I don't know if they would melt a dry drinker or not, I never tried that, but they will burn your fingers if you touch them


----------



## Shadybug Lofts (Mar 13, 2010)

pigeonjim said:


> I stole the idea from Shadybug!! I made a metal top cover with no hole. I leave it on all the time with no trouble yet!! Thanks Shadybug!!


How cold have you had your heater in? I like that idea. How hot does the metal get? hot enough to burn feet?


----------



## Jay3 (May 4, 2008)

Shadybug Lofts said:


> How cold have you had your heater in? I like that idea. How hot does the metal get? hot enough to burn feet?



That's right. That would burn their feet. Maybe not a great idea.


----------



## CBL (May 13, 2014)

Actually I DO have one of those that I bought on amazon.ca they get nice and warm and have a thermostat that shuts them off as per the weather. I have never had the birds burn feet at all. This silver one is what I have and they work great.

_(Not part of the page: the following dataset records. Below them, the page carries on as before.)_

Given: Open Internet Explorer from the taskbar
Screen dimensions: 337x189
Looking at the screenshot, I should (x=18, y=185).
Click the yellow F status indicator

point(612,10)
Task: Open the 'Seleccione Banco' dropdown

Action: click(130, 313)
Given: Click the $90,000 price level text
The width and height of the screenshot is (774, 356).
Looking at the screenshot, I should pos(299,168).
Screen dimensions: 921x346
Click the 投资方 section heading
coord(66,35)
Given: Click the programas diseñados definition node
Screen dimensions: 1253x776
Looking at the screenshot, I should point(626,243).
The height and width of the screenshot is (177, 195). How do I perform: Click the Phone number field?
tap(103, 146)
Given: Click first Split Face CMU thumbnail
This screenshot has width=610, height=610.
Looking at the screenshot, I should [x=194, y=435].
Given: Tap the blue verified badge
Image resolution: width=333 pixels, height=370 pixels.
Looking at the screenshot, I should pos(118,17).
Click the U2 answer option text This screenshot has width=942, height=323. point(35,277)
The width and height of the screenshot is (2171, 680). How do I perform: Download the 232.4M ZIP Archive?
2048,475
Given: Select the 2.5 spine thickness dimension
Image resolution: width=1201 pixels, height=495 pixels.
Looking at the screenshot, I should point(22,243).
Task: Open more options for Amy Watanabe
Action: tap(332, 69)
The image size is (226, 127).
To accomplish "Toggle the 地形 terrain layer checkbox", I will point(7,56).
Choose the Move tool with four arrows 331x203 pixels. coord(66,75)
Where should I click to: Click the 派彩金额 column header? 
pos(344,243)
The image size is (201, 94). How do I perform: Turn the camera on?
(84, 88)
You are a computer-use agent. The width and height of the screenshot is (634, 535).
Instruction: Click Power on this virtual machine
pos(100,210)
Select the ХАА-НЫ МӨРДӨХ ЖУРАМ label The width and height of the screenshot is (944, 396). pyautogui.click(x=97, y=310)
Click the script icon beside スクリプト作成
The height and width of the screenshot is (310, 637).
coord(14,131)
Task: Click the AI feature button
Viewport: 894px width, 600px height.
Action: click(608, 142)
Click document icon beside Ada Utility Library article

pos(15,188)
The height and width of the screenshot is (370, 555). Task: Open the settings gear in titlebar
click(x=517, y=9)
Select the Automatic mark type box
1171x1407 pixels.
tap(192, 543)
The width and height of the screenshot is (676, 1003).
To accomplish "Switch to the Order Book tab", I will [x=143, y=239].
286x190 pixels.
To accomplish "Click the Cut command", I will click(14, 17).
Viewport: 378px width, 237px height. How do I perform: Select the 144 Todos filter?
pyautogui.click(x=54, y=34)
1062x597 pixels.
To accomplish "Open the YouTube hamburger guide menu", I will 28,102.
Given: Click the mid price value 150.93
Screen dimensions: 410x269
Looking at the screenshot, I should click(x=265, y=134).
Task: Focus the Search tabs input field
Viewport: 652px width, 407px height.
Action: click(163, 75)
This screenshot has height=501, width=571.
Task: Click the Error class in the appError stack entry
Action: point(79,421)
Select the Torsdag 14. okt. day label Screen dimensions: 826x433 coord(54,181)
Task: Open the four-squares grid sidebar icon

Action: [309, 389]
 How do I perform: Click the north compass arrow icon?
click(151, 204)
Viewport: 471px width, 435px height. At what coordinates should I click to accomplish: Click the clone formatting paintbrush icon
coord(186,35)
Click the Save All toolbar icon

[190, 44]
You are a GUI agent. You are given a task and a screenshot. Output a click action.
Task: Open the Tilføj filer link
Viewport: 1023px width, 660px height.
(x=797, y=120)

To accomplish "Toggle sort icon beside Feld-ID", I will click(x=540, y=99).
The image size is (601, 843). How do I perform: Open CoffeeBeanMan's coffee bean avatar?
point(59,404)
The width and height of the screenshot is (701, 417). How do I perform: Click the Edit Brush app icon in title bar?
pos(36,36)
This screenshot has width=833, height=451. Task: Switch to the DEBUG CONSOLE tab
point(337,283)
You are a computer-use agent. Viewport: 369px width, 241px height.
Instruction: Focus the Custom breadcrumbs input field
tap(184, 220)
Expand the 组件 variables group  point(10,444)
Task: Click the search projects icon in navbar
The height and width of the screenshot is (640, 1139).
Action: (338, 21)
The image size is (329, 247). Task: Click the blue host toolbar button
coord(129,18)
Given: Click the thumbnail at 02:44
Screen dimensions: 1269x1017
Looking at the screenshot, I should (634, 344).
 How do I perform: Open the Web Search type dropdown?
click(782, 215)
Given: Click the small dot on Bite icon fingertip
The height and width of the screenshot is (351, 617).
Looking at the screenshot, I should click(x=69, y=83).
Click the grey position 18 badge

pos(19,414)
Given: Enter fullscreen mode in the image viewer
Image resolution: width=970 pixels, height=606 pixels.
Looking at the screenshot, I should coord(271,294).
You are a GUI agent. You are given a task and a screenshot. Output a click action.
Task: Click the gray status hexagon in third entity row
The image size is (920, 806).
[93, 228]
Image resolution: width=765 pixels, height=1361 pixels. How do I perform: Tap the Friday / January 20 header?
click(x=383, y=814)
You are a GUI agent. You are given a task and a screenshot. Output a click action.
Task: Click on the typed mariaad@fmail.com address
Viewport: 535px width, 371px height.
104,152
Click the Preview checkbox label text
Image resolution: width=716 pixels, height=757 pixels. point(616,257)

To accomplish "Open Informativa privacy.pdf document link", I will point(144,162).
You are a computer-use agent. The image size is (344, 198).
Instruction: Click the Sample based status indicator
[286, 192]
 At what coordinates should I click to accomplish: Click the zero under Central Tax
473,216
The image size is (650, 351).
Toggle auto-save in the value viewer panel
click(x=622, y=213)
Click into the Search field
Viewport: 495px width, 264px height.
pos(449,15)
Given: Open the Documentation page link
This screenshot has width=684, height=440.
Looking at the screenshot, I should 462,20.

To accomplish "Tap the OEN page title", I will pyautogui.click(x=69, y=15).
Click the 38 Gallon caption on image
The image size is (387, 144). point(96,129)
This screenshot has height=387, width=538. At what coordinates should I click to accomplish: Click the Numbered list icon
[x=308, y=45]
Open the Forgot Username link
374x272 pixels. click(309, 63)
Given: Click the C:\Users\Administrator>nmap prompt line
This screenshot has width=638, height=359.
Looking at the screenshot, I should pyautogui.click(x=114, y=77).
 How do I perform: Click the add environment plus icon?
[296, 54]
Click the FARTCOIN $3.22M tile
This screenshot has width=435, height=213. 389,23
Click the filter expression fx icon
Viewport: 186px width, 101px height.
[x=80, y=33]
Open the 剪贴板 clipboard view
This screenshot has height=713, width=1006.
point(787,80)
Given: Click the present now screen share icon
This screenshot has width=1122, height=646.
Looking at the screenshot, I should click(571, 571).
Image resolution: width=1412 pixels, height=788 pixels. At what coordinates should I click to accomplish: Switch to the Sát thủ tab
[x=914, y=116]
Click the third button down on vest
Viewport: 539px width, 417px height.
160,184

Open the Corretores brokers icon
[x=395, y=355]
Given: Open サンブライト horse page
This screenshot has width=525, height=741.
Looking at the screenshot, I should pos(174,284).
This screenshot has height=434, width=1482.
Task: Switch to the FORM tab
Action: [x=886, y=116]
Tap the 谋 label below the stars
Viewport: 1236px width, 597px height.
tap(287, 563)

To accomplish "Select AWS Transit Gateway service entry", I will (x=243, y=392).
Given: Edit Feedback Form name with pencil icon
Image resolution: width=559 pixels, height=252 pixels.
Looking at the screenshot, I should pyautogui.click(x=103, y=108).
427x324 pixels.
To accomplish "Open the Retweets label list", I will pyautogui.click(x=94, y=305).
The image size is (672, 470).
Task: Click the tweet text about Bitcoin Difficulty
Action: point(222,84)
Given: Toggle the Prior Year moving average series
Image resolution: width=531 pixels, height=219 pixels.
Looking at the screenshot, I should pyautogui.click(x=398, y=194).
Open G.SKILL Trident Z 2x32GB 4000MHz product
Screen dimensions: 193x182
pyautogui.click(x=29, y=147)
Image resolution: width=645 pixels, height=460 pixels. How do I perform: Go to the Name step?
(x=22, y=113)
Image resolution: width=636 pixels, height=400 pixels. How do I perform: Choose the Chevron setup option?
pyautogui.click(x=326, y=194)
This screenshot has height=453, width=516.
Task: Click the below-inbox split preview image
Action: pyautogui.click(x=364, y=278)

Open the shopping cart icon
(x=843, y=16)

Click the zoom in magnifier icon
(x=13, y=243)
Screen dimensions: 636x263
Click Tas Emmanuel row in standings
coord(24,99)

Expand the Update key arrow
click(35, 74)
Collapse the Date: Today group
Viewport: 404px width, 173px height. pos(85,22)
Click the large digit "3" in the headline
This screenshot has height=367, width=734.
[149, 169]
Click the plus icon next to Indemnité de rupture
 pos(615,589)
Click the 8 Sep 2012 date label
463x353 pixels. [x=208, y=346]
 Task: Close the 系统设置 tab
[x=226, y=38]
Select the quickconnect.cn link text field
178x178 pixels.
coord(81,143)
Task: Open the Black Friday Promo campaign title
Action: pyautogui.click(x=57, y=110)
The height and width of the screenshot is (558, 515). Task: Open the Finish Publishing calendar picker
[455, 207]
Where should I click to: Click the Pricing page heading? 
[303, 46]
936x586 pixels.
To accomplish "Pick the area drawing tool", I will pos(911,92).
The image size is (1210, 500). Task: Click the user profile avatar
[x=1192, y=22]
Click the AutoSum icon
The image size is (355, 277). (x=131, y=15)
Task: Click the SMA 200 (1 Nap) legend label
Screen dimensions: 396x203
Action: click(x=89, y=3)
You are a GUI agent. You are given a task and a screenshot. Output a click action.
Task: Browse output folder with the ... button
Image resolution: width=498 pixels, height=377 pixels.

http://www.bing.com/images/search?q...9956266CA178B907C9CF1F090692&selectedIndex=39

http://www.farmtek.com/farm/supplie...nt-ft1_poultry_watering_systems;pg103682.html

I think I paid 35 bucks but my point is the metal did not burn anything. The plastic drinkers are on top and never had an issue.


----------



## ceee0237 (Sep 2, 2009)

After few days with freezing temps I decided to make some heaters too with candle warmers
just glued candle warmer with epoxy glue to round baking pan and works fine with 25 degrees it keeps water cool


----------



## Jay3 (May 4, 2008)

CBL said:


> Actually I DO have one of those that I bought on amazon.ca they get nice and warm and have a thermostat that shuts them off as per the weather. I have never had the birds burn feet at all. This silver one is what I have and they work great.
> 
> http://www.bing.com/images/search?q...9956266CA178B907C9CF1F090692&selectedIndex=39
> 
> ...




Yours is different. It's made for that. The one he used is a coffee warmer or candle warmer, and they get really hot. Don't think it's worth it. Just buy a heater made for the purpose. Not all that expensive, and should be safer.


----------



## loftkeeper (Sep 21, 2010)

being they are not made for outside or expose to non house hold use i would be afraid to use them i know what animals can do . could not remeber the other condictioner i have used for show birds was peanut oil light coat of it on feed


----------